WILMINGTON, N.C. — Jeffrey MacDonald is getting another chance to try to prove his innocence more than three decades after the former Green Beret was convicted of killing his pregnant wife and his daughters in the case that was the basis for the book “Fatal Vision.”

MacDonald is asking a judge to grant him a new trial. The hearing began Monday in a federal courtroom in Wilmington, with MacDonald’s attorney saying if jurors in 1979 could have considered two new types of evidence in case, they would have found him not guilty.

Prosecutors chose not give an opening statement.

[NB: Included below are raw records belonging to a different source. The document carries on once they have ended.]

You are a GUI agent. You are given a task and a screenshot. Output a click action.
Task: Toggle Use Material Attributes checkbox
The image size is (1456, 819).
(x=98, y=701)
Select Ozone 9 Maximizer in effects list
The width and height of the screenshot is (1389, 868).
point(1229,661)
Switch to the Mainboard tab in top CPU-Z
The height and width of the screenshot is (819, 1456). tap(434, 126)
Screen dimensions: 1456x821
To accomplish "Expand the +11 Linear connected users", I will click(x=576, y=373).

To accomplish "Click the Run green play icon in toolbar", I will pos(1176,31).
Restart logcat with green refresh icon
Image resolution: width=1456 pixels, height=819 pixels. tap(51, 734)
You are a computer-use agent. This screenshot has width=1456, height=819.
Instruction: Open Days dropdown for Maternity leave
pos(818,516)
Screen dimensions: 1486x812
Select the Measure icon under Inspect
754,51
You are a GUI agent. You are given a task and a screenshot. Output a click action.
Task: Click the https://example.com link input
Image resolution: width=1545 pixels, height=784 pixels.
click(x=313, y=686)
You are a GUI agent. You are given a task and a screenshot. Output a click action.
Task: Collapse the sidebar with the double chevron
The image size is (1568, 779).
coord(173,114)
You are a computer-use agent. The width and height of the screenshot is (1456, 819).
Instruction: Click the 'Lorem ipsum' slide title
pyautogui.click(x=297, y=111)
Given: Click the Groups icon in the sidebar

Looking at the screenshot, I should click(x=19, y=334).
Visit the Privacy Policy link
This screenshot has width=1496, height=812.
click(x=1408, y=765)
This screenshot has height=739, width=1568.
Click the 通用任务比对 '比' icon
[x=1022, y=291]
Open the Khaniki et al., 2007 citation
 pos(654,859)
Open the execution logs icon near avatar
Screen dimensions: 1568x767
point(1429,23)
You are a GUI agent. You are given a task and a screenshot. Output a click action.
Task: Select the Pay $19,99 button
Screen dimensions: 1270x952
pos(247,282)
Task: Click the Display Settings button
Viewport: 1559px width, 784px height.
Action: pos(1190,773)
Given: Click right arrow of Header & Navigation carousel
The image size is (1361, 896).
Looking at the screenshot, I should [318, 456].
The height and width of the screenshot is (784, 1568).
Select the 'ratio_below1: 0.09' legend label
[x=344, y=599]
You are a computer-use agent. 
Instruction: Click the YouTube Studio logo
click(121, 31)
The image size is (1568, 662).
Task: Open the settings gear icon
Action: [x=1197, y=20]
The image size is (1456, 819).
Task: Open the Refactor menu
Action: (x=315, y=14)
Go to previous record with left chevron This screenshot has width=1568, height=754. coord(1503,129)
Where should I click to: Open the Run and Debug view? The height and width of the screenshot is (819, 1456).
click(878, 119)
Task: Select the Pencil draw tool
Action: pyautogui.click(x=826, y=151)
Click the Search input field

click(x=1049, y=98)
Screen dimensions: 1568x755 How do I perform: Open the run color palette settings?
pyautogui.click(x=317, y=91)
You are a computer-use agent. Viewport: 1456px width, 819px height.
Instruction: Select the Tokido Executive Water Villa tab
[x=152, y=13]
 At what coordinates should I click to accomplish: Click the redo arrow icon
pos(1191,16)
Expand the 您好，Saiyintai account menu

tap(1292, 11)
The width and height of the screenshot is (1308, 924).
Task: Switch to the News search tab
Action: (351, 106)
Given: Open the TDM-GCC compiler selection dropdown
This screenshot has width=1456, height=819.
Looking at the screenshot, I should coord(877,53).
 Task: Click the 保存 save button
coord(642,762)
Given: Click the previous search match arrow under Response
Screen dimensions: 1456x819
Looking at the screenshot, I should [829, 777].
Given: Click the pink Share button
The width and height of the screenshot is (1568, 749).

MacDonald is serving three life sentences for the 1970 murders of his pregnant wife, Colette, and their daughters, Kimberley and Kristen.

MacDonald’s lawyer plans on concentrating on two bits of evidence _ hairs that don’t match MacDonald or his family’s DNA and a statement from Jimmy Britt, a deputy U.S. marshal when the case was tried.

When those two things are considered with the rest of the evidence, “you would conclude no reasonable juror would find Jeffrey MacDonald guilty,” defense attorney Gordon Widenhouse said.

The first witness of the hearing was Wade Smith, who is testifying about Britt’s statement. MacDonald’s lawyer said that Britt heard prosecutor Jim Blackburn threaten Helena Stoeckley, a troubled local woman whom MacDonald had identified as one of the attackers.

A previous MacDonald attorney has said Stoeckley was prepared to testify she was in the MacDonald home the night of the murders until Blackburn threatened to charge her with the slayings. She later testified she couldn’t remember where she was that night.

Lawyers expect the hearing could last up to two weeks.

MacDonald was in a tan prison jumpsuit for the hearing. He was shackled at the ankles, but not the wrist.